What Is a Book Trailer?
A book trailer is just like a movie trailer … except it’s promoting a book. Of course, from the production end, they’re far from the same thing. A movie trailer is simply snippets from the movie. A book trailer needs to be made specifically for this purpose. Some authors choose to have actors hired to play the characters in the trailer. Others just want images/graphics/text. Some go with a voice-over, too. These short snippets (usually a few minutes long) are used as a “hook” to get people interested in reading a book, much like they’d see a preview in a movie theater and want to go see that movie.
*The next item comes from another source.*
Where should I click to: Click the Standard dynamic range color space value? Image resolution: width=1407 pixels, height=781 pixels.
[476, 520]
Who Should Get a Book Trailer Made?
In my humble opinion, the people who benefit most from book trailers are those who have written fiction books (I don’t see much benefit from nonfiction) that are dramatic in nature. Writers of suspense, mysteries, sci-fi, romance novels, etc… can get a lot out of a book trailer. Those genres are well-suited for a video that gives people the feel of the book.
How Do You Get People to See Your Book Trailer?
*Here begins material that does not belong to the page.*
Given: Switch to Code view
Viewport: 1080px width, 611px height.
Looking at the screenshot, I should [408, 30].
If you choose to have a book trailer made, you’ll obviously want to get as many eyes on it as possible. Include it on your website (it can be embedded and playable right on your homepage), and include links to it on your blog, your Facebook page, your email signature, etc… Also, make sure to upload your book trailer to YouTube. That’s where it’s likely to really go viral. Lastly, make sure to optimize your book trailer — especially on YouTube. By giving it the right name and putting in the right keywords and tags, you can get your trailer to show up when people are searching for those keywords.
Is It Worth the Money?
That’s a question I can’t answer. I would hate to tell any author to invest the funds, and then have it not bring the return they’re looking for. But I encourage you to talk with other authors and see what their experience with book trailers was like. Was it worth it for them? You can start by checking out this conversation on CreateSpace.
How about you? What did you do with your book trailer? If you could do it again, what would you do differently? Please share your thoughts!